Definition of director general in English:

director general

noun

British
  • The chief executive of a large organization.

    • ‘It's the Brit Awards tonight - just as the BPI is making its director general redundant.’
    • ‘I went to a talk at the Royal Society by the incoming director general of the World Trade Organisation.’
    • ‘But the outgoing director general says that it would never have come to Scotland if he had not invented a fake deadline.’
    • ‘Governors, directors general and controllers have come and gone.’
    • ‘Clifford, the director general of the National Galleries of Scotland, was central to the successful campaign to secure it for the nation.’

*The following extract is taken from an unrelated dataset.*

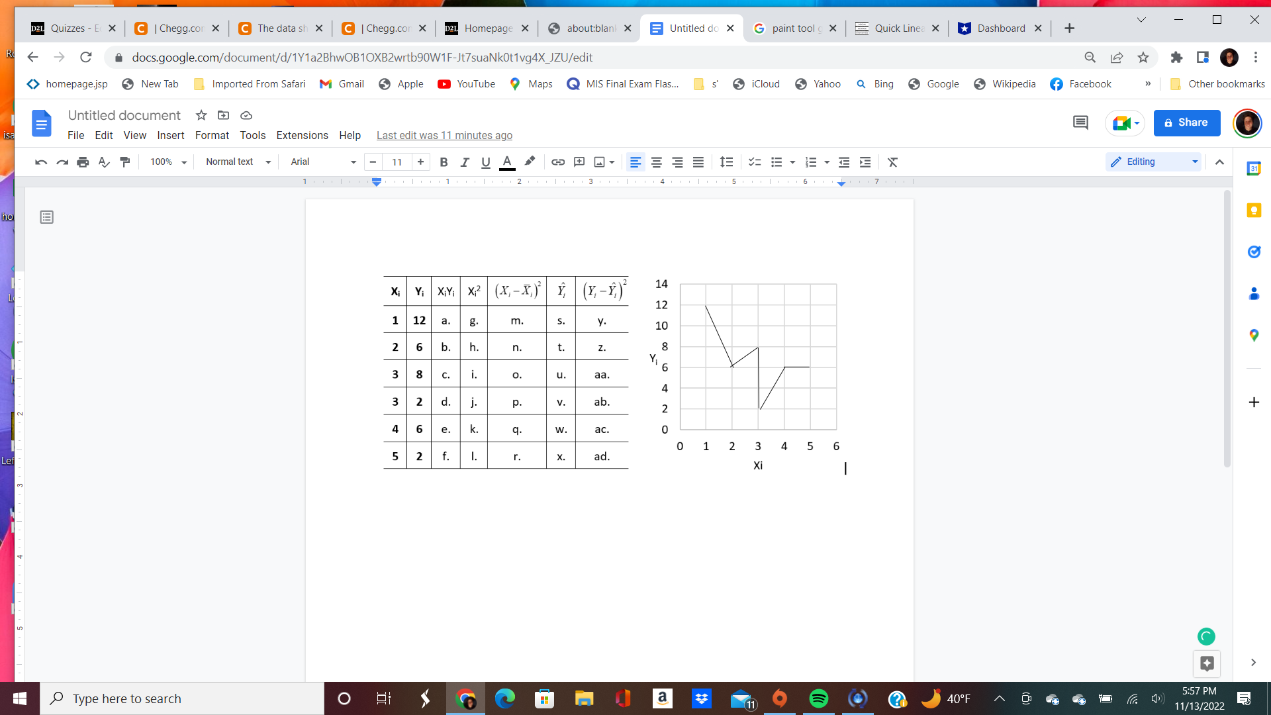
Task: Toggle bold formatting
Action: coord(444,162)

    • ‘The former director general of the BBC tells his side of the Gilligan affair story and talks about his life in television.’

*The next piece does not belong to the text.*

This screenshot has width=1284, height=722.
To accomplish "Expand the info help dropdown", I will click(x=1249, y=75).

    • ‘He is also a former director general of the Irish Management Institute.’
    • ‘By the end of the week both the director general of the BBC and the chairman of its board of governors had resigned.’
    • ‘The director general said the tax collection rate will decrease, not rise, following the tax restructuring.’

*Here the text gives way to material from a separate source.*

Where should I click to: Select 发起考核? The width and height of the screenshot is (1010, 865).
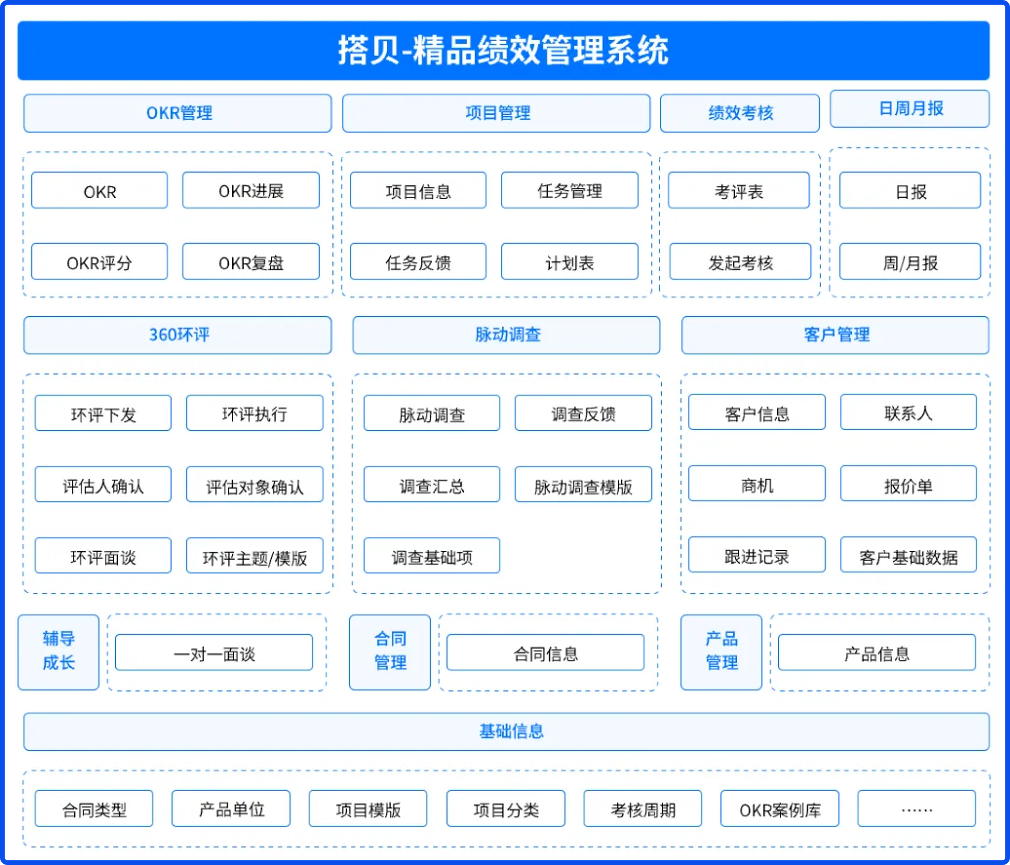[739, 263]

    • ‘Collins is leaving his position six months early to facilitate an easy transition for the new director general.’
    • ‘He has written to the director general of the Prison Service demanding an end to the ‘liberal regime’.’
    • ‘Ottawa sources say Green issued an edict to the regional directors general at the beginning of the last fiscal year that no deficits would be allowed.’
    • ‘The chairman of Lloyds and the director general of the CBI agree.’
    • ‘Iraqi directors general head the local government offices overseeing basic services and have been drawn into planning local reconstruction.’
    • ‘They faxed a letter to a civil servant in the director general's office.’
    • ‘He said that until the fine detail of the director general's plans was known, it was impossible to know what their response would be.’
    • ‘We have three main structures headed each by a director general.’
    • ‘The new director general's plans include setting up two new BBC channels to supplement BBC1 and BBC2.’
    • ‘The Institute of European Affairs last week announced his appointment as its director general.’
    • ‘It does this every few years by appointing a chairman, who in turn chooses a director general.’